Compressor unit of the company ENERGAS operate in compressor stations at a number of oil and gas production facilities. These are auxiliaries power supply complexes (APSC), oil treatment units (OTU), Central Processing Facilities (CPF), oil verification facilities (OVF), booster pump stations (BPS), Main Transfer Pumping Stations (MTPS), preliminary water removal units PWRU), central production facilities (CPF), Central oil / gas gathering station (COGGS), integrated gas treatment units (IGTU).

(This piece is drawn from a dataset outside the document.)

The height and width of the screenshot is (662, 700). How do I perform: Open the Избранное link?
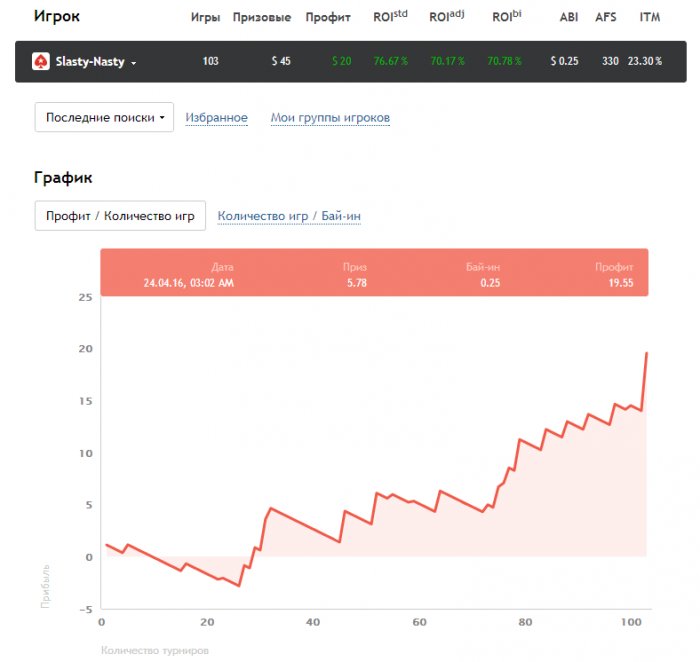216,118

The geography of ENERGAS projects on the compression of low-pressure APG covers the territory from the Republic of Belarus to the Far North (in the photo below) and to the Republic of Sakha (Yakutia). In total, 53 such projects are active in the company, 125 compressor units are involved in them.

79 BCUs compress associated gas with a pressure in the range of 0.16 ... 0.4 MPa at the fields: Konitlorskoye, Zapadno-Kamynskoye, Muryaunskoe, Yukyaunskoye, Severo-Labatyuganskoye, Tromjeganskoe, Zapadno-Chigorinsky, Verkhne-Nadymskoye, Yuzhnoye Khylchuyu, Talakanskoye, Rogozhnikovskoye, Bittem, Ulyanovsk, Tevlinsko-Russkinskoe, Verkh-Tarskoe, Ai-Pimskoe, Igolsko-Talovoe, West-Moghutlorskoye, Verkhnekolik-Eganskoe, East Messoyakhskoye, Pyakyakhinskoye, Yuzno-Nyurymskoye.
Another 36 units operate at very low pressure APG (0.01 ... 0.15 MPa) at the fields: Alekhinskoye, Bystrinskoye, Vatyeganskoye, Fedorovskoye, Lyantorskoye, Gezhskoye, Varandeyskoye, Rechitskoe, Rogozhnikovskoye, Severo-Labatyuganskoye, Talakanskoe, Messoyakhskoye, Konitlorskoye, Zapadno-Surgutskoye.
For compressing associated gas with a pressure close to the vacuum (0.001 ... 0.01 MPa), 10 CUs are used at the Ety-Purovsky, Vyngayakhinsky, Sovetskiy, Vakhsky, Yarayner, Vyngapurovsky (in the photo below) fields.
Life convinces: for the rational use of APG in the maximum possible volumes, it will require purposeful efforts of the state, society and business, well-coordinated work of oil workers, designers and manufacturers of special process equipment.